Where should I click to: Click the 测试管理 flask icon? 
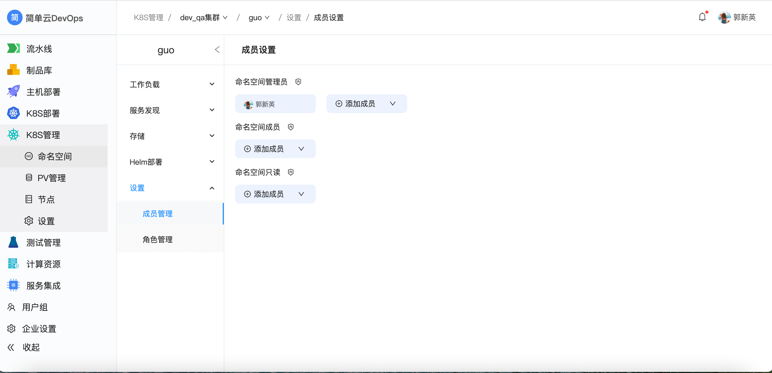[x=13, y=242]

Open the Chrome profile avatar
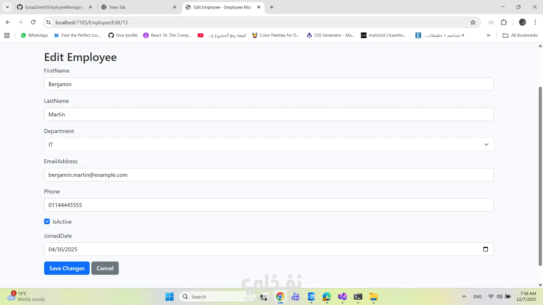point(522,22)
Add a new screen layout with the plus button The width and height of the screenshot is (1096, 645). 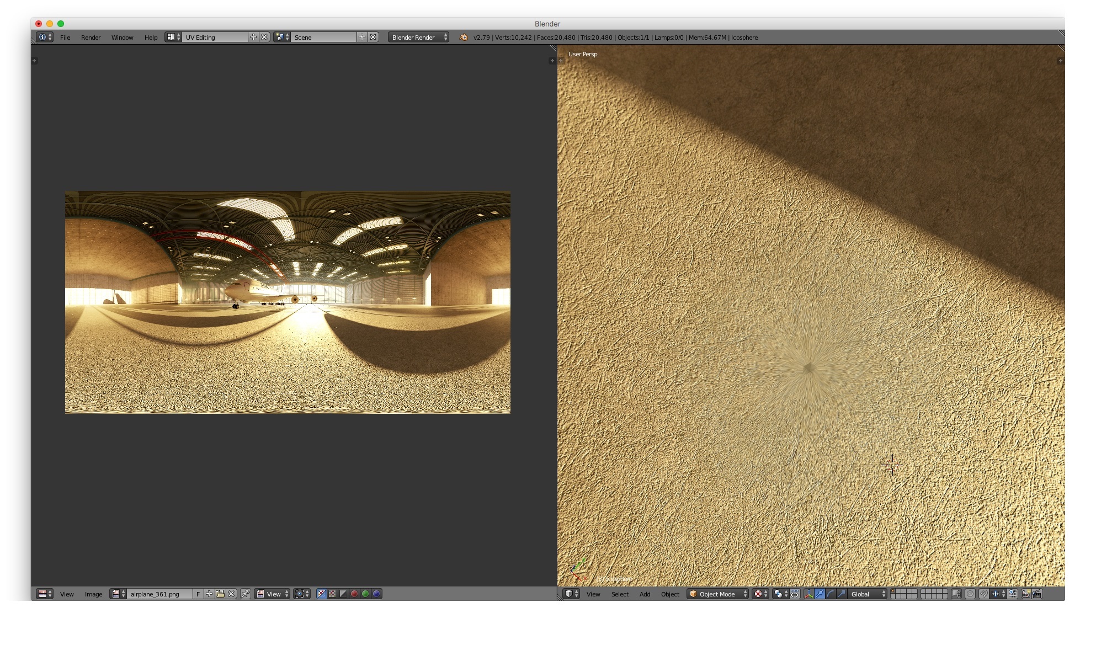tap(253, 37)
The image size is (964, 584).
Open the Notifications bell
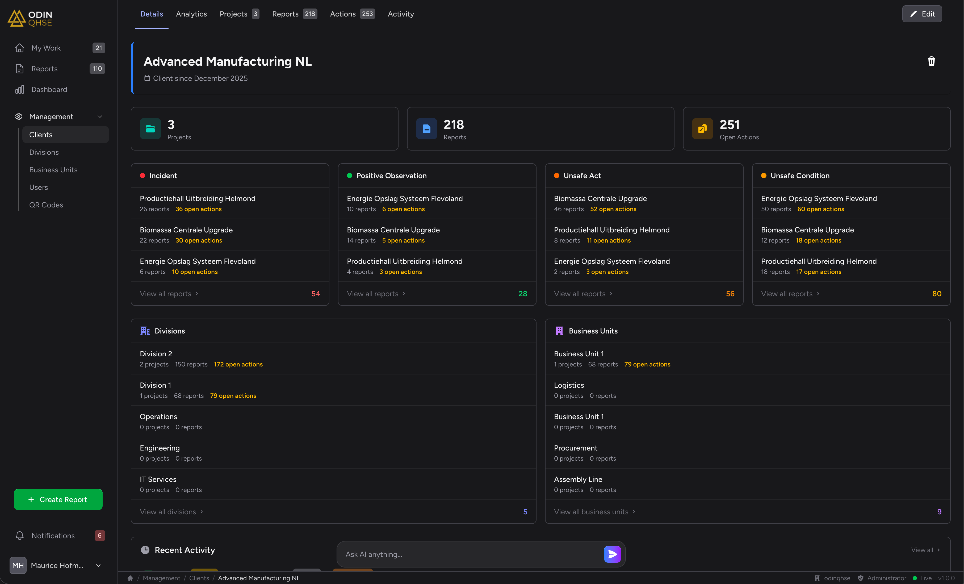coord(20,535)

** WORK TO COMPLETE **
Your task is to retype exactly the lines that run from the line with "The image size is (964, 584)." through the last line of the material, with the pictures left out.

** EXERCISE RESULT **
The image size is (964, 584).
Open the Notifications bell
coord(20,535)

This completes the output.